• Requirements
Find each line below that contains the string "Task", matching case, and copy those lines.

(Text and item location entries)
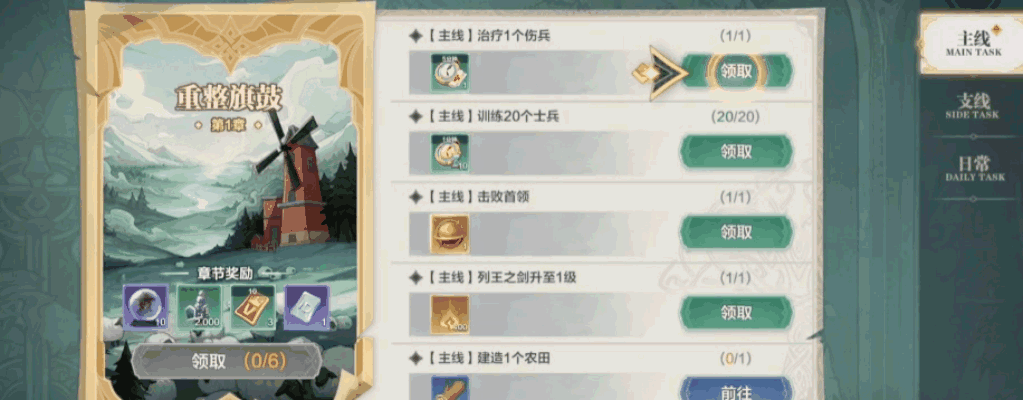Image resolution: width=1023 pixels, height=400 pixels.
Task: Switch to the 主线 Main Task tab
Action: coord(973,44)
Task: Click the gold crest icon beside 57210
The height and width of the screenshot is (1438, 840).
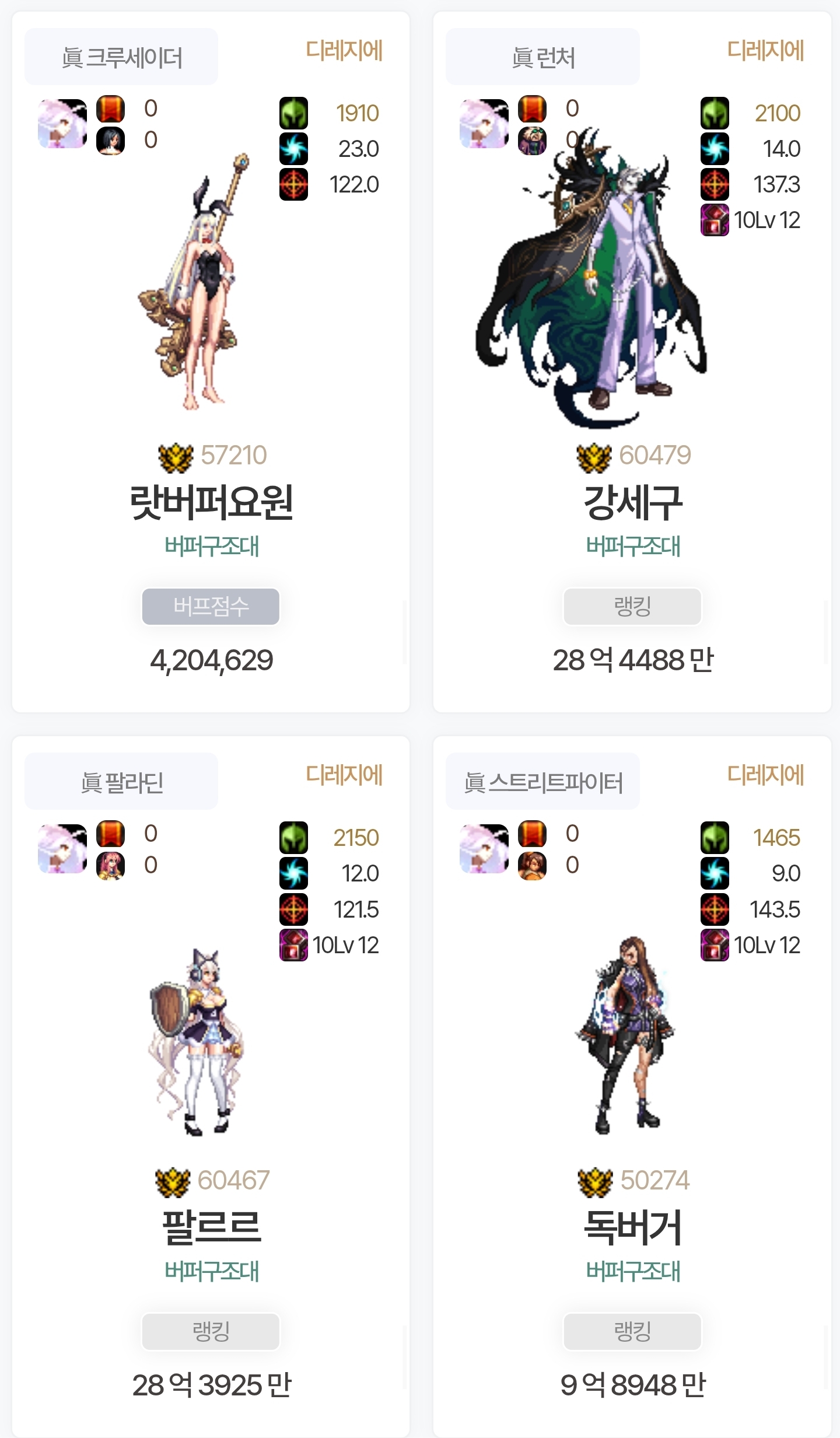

• Result of this exercise
Task: Switch to the 主线 Main Task tab
Task: Click the gold crest icon beside 57210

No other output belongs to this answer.